- _AIM OF THE TASK_
Print the entries verbatim, starting at the first line and ending at the line containing "Action: click(121, 3)". Include both of those lines.
* Begin *
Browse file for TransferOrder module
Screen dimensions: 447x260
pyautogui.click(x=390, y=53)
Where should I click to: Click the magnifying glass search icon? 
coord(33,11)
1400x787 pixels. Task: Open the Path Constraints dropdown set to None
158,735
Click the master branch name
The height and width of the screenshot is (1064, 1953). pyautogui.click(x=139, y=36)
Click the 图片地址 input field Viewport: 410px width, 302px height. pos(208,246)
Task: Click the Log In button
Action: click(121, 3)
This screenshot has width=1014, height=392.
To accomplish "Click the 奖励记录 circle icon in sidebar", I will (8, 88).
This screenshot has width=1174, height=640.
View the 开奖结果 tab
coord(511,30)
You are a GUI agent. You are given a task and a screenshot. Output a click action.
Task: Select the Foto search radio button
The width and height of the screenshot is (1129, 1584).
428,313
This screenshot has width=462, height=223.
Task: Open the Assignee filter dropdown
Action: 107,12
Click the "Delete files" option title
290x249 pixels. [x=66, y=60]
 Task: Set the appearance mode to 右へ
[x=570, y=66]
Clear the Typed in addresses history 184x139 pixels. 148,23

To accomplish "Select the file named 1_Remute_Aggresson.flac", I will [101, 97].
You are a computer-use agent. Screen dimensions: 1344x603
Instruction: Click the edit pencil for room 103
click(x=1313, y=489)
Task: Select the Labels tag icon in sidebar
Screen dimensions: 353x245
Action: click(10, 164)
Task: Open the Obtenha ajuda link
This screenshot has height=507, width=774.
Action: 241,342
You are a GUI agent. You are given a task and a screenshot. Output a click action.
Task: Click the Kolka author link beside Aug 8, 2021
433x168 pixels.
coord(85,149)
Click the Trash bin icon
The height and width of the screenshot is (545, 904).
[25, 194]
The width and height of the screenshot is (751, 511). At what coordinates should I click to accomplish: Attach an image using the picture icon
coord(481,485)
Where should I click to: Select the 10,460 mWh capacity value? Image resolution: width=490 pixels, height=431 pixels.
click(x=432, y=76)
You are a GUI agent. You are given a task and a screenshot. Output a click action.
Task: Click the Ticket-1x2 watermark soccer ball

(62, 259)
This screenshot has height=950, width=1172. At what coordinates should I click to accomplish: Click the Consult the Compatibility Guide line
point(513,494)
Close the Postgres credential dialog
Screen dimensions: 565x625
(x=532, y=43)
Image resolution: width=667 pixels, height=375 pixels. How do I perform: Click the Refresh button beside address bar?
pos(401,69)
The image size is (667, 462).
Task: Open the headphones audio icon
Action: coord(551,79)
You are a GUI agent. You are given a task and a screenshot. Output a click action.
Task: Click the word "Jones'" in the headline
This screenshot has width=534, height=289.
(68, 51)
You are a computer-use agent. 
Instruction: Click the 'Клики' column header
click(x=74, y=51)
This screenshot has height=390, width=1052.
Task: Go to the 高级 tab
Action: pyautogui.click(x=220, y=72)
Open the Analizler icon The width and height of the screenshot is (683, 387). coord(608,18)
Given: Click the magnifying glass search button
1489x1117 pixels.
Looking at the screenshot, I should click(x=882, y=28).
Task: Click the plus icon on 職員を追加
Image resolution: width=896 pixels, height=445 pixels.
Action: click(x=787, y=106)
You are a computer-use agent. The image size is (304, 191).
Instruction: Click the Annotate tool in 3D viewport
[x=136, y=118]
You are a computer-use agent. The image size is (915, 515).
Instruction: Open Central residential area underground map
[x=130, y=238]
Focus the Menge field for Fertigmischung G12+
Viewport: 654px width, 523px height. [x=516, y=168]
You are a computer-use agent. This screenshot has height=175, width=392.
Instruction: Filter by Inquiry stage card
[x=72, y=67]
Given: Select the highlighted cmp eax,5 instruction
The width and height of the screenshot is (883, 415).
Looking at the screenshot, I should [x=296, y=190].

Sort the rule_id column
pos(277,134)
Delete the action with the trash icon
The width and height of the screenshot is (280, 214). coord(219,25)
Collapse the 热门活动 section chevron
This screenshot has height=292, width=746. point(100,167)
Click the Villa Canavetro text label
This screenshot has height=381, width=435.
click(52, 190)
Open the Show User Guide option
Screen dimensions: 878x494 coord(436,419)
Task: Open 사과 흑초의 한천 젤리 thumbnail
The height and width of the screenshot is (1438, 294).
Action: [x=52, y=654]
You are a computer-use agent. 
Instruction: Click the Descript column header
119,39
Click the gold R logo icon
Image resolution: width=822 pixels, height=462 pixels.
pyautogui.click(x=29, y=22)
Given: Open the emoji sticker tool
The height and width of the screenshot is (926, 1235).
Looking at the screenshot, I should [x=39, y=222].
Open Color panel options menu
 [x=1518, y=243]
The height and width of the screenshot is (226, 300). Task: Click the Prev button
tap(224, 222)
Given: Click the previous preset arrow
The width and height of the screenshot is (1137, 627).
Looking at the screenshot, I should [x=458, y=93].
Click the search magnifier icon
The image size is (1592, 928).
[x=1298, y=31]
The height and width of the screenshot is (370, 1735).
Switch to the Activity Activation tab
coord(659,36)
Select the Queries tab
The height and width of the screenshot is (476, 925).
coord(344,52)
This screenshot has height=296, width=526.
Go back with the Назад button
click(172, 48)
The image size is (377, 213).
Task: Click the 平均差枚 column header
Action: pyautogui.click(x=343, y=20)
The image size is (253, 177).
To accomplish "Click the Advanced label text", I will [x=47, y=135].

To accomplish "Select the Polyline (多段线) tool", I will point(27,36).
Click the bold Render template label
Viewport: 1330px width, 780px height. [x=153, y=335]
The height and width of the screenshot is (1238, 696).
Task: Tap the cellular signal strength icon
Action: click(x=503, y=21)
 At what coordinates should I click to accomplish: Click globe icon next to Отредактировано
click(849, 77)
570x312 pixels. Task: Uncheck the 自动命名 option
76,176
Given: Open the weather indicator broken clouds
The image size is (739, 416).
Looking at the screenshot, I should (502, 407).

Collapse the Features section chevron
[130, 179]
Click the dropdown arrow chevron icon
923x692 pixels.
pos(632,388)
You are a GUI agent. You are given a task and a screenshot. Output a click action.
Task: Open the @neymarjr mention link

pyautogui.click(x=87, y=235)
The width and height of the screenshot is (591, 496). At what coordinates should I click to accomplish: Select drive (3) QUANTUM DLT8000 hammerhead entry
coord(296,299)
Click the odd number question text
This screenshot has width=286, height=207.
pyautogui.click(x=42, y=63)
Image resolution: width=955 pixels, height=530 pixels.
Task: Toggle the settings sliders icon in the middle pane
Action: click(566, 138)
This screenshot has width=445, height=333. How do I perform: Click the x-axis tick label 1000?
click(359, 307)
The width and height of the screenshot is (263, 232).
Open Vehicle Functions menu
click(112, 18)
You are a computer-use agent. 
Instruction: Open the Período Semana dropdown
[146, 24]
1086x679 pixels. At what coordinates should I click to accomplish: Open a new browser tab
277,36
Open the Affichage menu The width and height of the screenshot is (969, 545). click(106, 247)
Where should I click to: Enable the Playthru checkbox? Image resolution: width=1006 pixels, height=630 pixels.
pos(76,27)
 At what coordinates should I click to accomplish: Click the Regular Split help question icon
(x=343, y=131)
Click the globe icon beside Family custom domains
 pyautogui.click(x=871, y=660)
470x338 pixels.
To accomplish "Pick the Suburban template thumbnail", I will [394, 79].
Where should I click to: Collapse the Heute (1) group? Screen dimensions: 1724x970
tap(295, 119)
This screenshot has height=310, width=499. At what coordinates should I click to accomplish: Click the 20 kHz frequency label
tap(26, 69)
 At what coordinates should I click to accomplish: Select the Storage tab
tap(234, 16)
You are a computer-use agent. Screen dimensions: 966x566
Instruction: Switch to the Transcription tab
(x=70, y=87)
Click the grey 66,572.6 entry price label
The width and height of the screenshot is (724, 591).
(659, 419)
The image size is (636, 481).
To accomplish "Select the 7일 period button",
* End *
- _EXERCISE RESPONSE_
Browse file for TransferOrder module
Screen dimensions: 447x260
pyautogui.click(x=390, y=53)
Where should I click to: Click the magnifying glass search icon? 
coord(33,11)
1400x787 pixels. Task: Open the Path Constraints dropdown set to None
158,735
Click the master branch name
The height and width of the screenshot is (1064, 1953). pyautogui.click(x=139, y=36)
Click the 图片地址 input field Viewport: 410px width, 302px height. pos(208,246)
Task: Click the Log In button
Action: click(121, 3)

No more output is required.